# Conditionals, second conditional

Imagine that I am speaking to a friend who is meeting the president tomorrow. Would it be correct if I said to him:

If I met the president tomorrow, I wouldn't sleep this night.

Should I say "If I met the president tomorrow..." or "If I would meet the president tomorrow..."?

"Met" is past tense. But "tomorrow" means it's in the future. So no, that doesn't make sense. You should use future tense if it's tomorrow. As it's a conditional, then you'd use a future conditional. "If I was going to meet the president tomorrow, I wouldn't sleep tonight."
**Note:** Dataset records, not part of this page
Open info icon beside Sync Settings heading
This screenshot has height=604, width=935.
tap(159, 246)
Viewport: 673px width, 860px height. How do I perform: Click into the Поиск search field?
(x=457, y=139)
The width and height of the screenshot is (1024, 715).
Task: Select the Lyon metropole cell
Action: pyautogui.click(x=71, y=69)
• Hi! I upvoted your answer! Is English your mother language? Commented Aug 28, 2023 at 10:56
• @MariosAthanasiou Yes.
– Jay
Commented Aug 28, 2023 at 19:48
• Hi! I am very impressed with your answer! Well done! Commented Aug 29, 2023 at 5:25

This is the second conditional and refers to imaginary events in the future that have a low probability of occurring.

A better, more idiomatic, form of your sentence = If I were to meet the president tomorrow, I wouldn't be able to sleep tonight.

• Is it grammatically correct to say "if I would meet her tomorrow...", "If I met her tomorrow...", "If I was meeting her tomorrow..."?
– Vova
Commented Jun 13, 2020 at 22:06
• If I met her tomorrow = correct......................as for the others, they are incorrect ...............If I were to meet her tomorrow; if I were meeting her tomorrow. Commented Jun 13, 2020 at 22:12
• "If I were to meet..." is incorrect? But earlier you wrote it was a better and more idiomatic form. I don't understand you.
– Vova
Commented Jun 13, 2020 at 22:22
• No. I put my corrections in place of your mistakes. So,.If I were to meet her tomorrow.................and.............. if I were meeting her tomorrow................. are both correct Commented Jun 13, 2020 at 22:26
• Ok, I got it. And "If I met her tomorrow..." is also grammatically correct, isn't it?